::: SUPPLIED MATERIAL :::

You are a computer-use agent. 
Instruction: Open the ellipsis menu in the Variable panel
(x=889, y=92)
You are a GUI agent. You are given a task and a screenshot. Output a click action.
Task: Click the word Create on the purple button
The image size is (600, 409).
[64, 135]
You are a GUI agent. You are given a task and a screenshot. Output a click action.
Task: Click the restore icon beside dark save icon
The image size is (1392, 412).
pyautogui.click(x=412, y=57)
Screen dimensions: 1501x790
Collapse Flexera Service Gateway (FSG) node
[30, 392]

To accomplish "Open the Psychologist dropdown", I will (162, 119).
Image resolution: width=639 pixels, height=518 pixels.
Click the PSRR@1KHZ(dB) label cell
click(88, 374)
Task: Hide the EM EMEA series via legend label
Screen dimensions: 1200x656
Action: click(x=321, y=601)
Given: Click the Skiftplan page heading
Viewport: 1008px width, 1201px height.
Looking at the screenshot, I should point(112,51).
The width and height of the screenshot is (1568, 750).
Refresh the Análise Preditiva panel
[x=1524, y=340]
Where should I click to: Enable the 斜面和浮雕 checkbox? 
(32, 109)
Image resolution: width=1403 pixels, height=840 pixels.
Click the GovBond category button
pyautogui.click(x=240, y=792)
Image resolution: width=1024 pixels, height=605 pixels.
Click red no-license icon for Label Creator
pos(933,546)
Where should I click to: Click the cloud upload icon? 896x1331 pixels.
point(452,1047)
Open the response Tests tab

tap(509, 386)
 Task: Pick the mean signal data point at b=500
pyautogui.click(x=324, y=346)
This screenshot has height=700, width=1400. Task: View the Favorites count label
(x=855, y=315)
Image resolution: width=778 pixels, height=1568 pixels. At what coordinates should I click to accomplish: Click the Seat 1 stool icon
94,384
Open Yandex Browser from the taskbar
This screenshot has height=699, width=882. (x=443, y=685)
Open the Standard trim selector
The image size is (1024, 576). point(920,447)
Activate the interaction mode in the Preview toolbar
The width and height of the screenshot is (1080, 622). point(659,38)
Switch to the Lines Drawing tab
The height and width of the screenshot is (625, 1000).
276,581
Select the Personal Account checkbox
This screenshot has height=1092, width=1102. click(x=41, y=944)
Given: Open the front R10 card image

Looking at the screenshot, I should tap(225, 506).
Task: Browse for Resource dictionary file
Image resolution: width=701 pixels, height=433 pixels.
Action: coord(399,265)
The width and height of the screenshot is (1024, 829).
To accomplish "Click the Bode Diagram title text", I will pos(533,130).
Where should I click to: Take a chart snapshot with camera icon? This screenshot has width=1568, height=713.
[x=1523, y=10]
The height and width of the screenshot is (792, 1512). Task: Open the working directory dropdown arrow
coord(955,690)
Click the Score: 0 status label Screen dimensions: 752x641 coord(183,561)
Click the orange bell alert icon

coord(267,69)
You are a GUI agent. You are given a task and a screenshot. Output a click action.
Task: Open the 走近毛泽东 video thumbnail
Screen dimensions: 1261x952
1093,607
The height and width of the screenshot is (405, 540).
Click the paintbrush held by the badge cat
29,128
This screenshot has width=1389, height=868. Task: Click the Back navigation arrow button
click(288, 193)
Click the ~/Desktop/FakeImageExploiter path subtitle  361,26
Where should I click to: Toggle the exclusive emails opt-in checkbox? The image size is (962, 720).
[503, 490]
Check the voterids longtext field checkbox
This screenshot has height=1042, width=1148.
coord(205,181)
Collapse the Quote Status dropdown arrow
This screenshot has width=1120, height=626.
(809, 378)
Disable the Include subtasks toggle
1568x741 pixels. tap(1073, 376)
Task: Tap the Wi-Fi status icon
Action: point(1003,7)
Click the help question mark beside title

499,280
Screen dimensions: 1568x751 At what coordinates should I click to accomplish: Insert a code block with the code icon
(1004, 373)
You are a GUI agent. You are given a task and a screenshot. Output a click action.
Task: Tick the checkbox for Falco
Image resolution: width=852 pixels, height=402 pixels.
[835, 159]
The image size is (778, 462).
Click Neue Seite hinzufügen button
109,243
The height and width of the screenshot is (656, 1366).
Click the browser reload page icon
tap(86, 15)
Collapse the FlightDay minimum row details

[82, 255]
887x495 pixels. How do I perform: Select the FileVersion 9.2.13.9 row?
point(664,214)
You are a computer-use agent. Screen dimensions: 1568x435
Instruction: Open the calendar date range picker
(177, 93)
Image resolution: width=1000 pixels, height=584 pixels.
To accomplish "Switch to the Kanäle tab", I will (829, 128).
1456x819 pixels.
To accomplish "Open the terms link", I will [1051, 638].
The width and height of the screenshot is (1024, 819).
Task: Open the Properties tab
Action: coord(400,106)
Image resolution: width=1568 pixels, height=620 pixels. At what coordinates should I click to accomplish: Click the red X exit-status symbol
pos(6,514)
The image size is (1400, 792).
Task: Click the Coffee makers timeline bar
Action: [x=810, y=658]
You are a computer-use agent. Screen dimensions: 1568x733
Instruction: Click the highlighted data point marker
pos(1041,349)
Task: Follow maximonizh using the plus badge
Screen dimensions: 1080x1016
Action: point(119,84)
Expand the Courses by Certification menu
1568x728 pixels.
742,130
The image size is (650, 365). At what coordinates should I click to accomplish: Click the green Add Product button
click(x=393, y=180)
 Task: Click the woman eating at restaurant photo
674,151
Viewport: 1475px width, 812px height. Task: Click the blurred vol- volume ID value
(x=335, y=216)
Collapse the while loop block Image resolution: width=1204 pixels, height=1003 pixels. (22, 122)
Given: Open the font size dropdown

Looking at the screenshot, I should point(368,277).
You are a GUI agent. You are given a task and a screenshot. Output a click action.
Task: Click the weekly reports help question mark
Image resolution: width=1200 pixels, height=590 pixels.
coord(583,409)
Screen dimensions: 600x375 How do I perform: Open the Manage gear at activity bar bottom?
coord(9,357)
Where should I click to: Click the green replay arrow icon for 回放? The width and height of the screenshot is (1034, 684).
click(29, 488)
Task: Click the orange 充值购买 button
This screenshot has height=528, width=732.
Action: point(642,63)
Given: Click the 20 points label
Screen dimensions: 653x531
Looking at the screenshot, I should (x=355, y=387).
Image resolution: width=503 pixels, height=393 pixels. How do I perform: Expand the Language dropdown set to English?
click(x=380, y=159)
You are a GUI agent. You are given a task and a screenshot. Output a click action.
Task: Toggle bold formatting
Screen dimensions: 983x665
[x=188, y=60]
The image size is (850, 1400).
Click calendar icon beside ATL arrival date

:::

**TASK REQUIREMENTS**
When you reach the line that contains "The width and height of the screenshot is (1568, 750).", stop; that line and every line before it, from the very first line of the data, should be restated word for word.

**WRITTEN SOLUTION**
You are a computer-use agent. 
Instruction: Open the ellipsis menu in the Variable panel
(x=889, y=92)
You are a GUI agent. You are given a task and a screenshot. Output a click action.
Task: Click the word Create on the purple button
The image size is (600, 409).
[64, 135]
You are a GUI agent. You are given a task and a screenshot. Output a click action.
Task: Click the restore icon beside dark save icon
The image size is (1392, 412).
pyautogui.click(x=412, y=57)
Screen dimensions: 1501x790
Collapse Flexera Service Gateway (FSG) node
[30, 392]

To accomplish "Open the Psychologist dropdown", I will (162, 119).
Image resolution: width=639 pixels, height=518 pixels.
Click the PSRR@1KHZ(dB) label cell
click(88, 374)
Task: Hide the EM EMEA series via legend label
Screen dimensions: 1200x656
Action: click(x=321, y=601)
Given: Click the Skiftplan page heading
Viewport: 1008px width, 1201px height.
Looking at the screenshot, I should point(112,51).
The width and height of the screenshot is (1568, 750).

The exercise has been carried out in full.